[Brief] Tell how many lines of the data below have the string "Highlights" in them. Say nothing more.

(Collected data)
┄┄┄┄┄┄┄┄┄┄

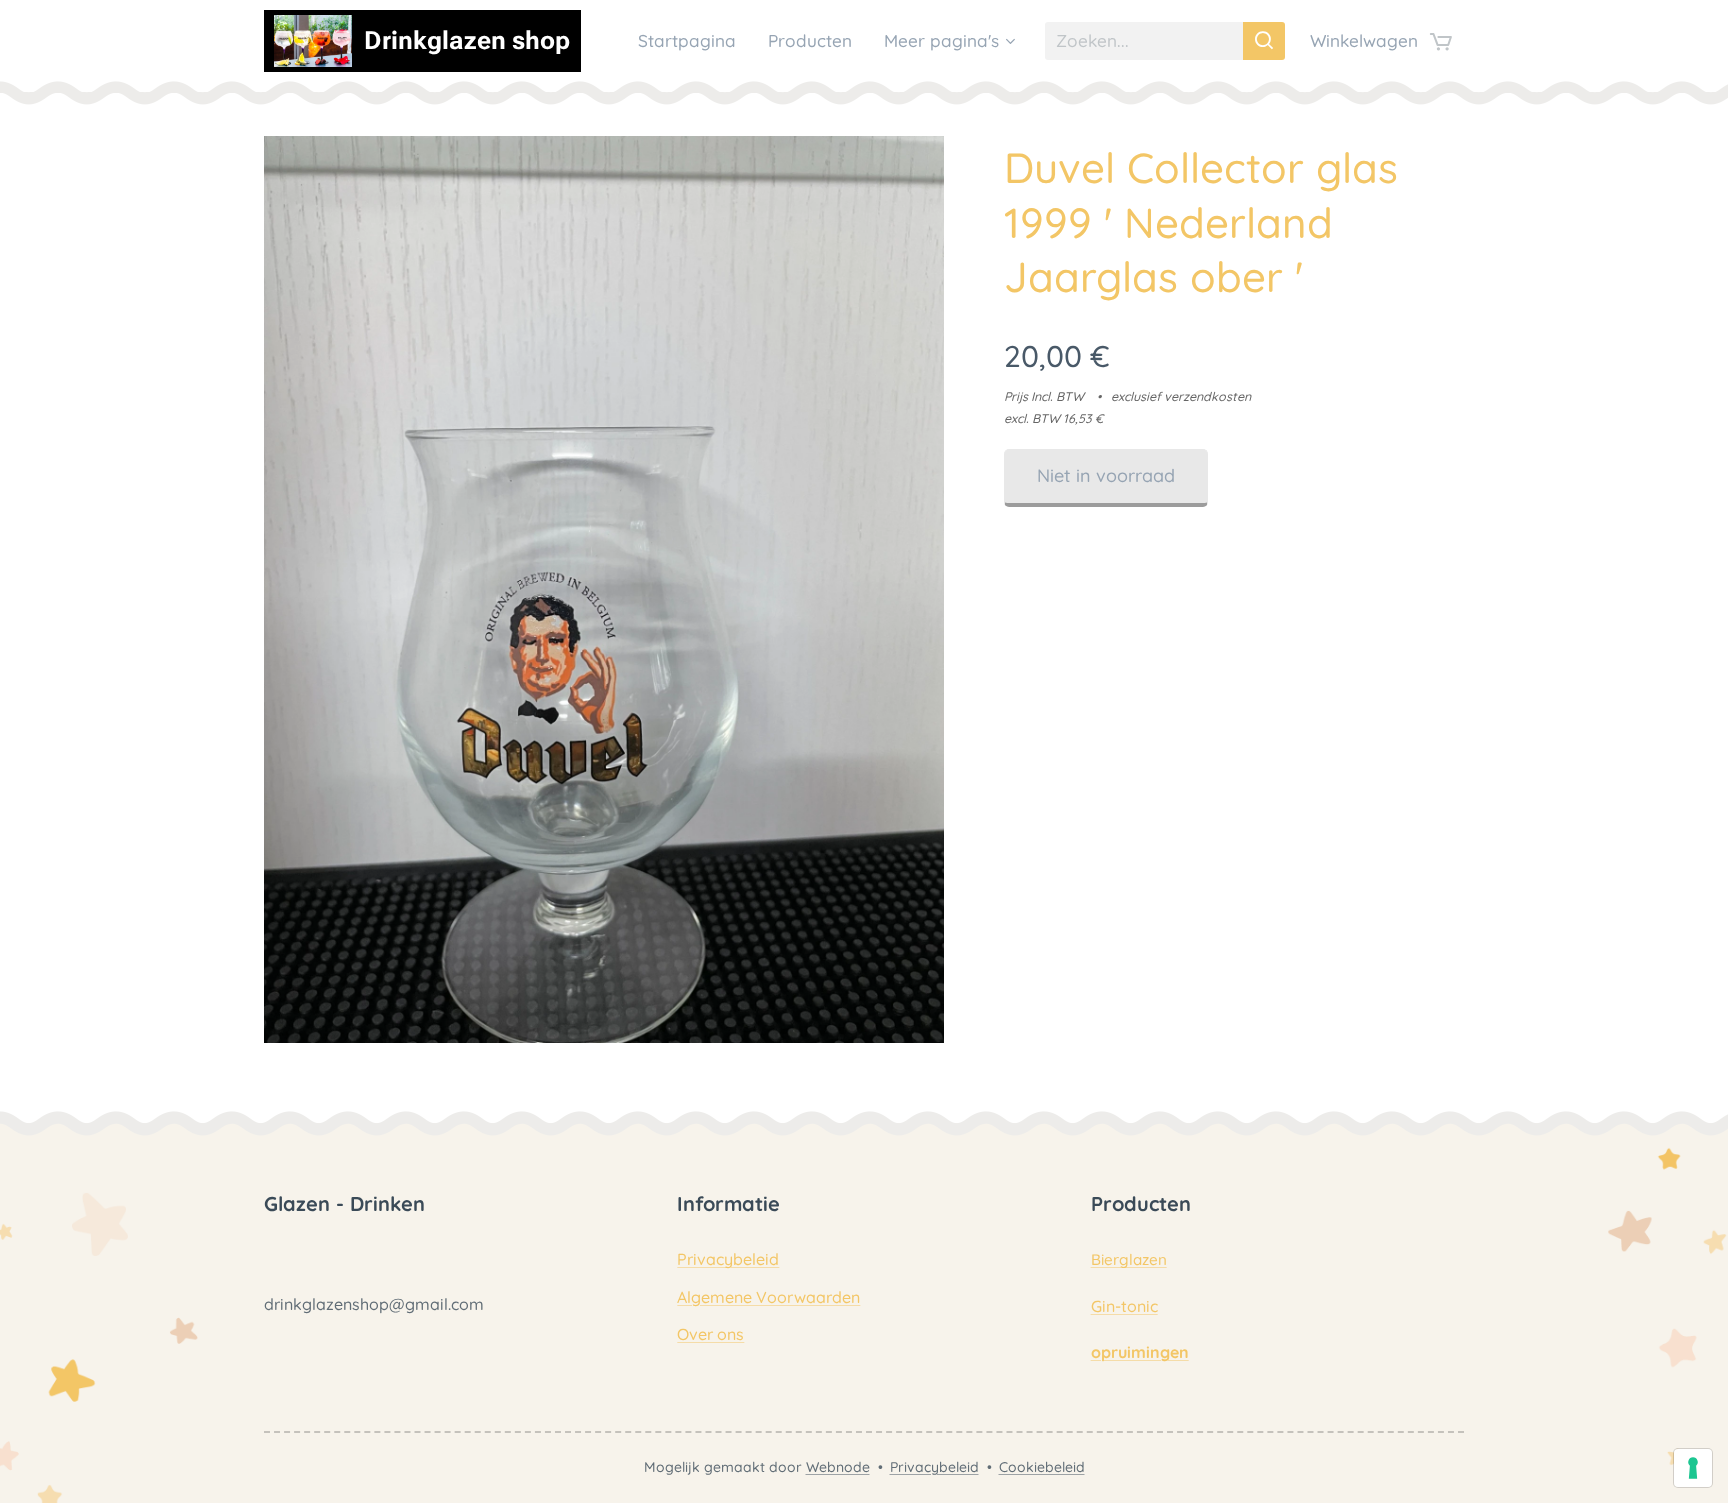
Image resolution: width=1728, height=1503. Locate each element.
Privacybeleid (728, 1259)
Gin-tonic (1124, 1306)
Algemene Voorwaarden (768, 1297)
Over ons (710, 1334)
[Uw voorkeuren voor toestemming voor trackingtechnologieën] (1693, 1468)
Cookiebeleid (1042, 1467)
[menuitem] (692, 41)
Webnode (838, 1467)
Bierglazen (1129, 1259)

┄┄┄┄┄┄┄┄┄┄

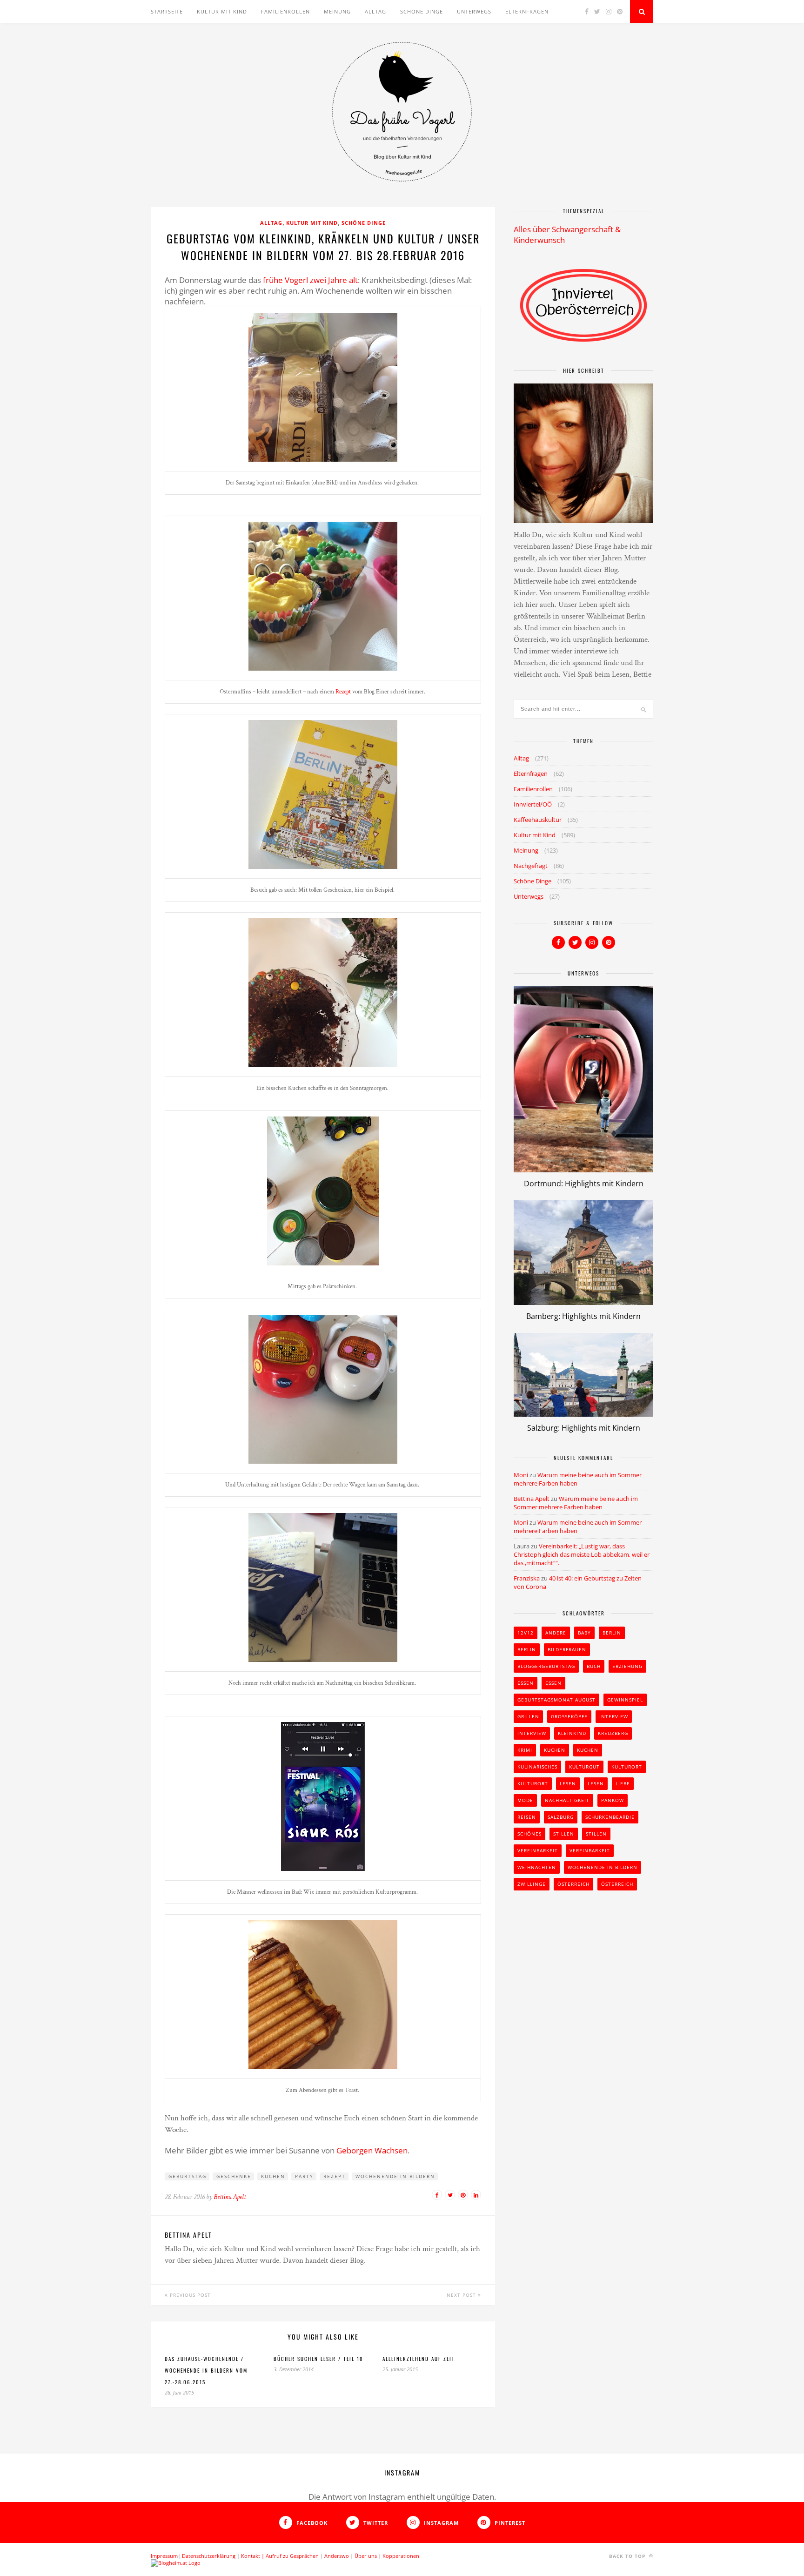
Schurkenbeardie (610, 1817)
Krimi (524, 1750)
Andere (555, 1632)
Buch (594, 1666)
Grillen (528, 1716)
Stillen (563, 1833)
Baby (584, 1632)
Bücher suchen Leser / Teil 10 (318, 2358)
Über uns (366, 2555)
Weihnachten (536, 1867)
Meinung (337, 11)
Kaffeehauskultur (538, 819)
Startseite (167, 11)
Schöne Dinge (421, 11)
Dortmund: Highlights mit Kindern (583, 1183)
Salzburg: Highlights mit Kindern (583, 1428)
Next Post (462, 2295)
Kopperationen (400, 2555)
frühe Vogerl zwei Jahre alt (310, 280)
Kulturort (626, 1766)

┄┄┄┄┄┄┄┄┄┄

[Exercise result] 2